Eh si secondo il sottosegretario che alterna troppo brevi fasi di eclissi a una scomposta esuberanza, «se noi rinunciassimo ad una settimana di vacanza avremmo un impatto sul pil immediato di circa un punto». Rivolto a quei lavoratori, che, indolentemente distesi sulla chaise longue sorseggiano pigramente la caipirina alla faccia del Pil, ha detto di confidare nel consenso delle parti sociali, chiamate una tantum a pronunciarsi, interrompendo la bella tradizione del governo di comandare senza negoziare.
Il cinismo sfrontato e idiota di questi attrezzi al governo è davvero inaudito. Ben superiore ai consigli per gli acquisti di Berlusconi alle ragazze e anche ai suoi esempi, come il susseguirsi di gaffe seriali e oltraggiose dei ministri e del presidente del consiglio. Tutte comunque sintonizzate sul mantra punitivo e sacrificale che a tutti i livelli territoriali e a tutte le latitudine viene ripetuto a popoli che “hanno vissuto sopra le loro possibilità”, che hanno consumato troppo, viziati dall’indulgenza dello Stato, da troppi diritti, ipergarantiti e iperprotetti, come bambocci mal cresciuti e poco avvezzi alle responsabilità e al rigore.

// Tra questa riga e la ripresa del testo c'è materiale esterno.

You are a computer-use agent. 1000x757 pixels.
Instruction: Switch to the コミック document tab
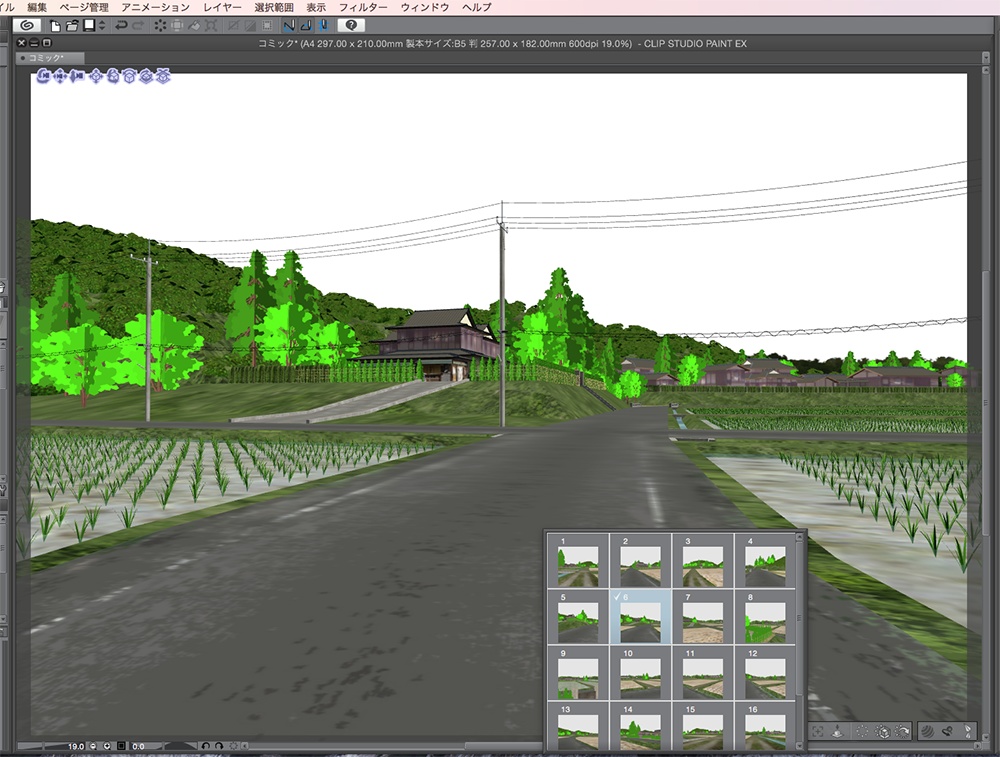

È una pedagogia infame e anche piuttosto cretina: viene da un ceto dirigente al servizio di interessi e poteri forti intenti a mettere mano sul lavoro per distruggerlo, motivati a annichilire le produzioni dei paesi straccioni per attribuire l’egemonia al gioco d’azzardo della circolazione di strumenti finanziari immateriali coi quali indebitarci sempre di più, decisi a strozzarci sempre di più in modo da poterci svendere ai loro padroni avidi e insaziabili. Sulle loro bocche di vampiri suona offensiva come una bestemmia la parola lavoro, che hanno ridotto a merce da liquidare come la cittadinanza, i diritti, la democrazia.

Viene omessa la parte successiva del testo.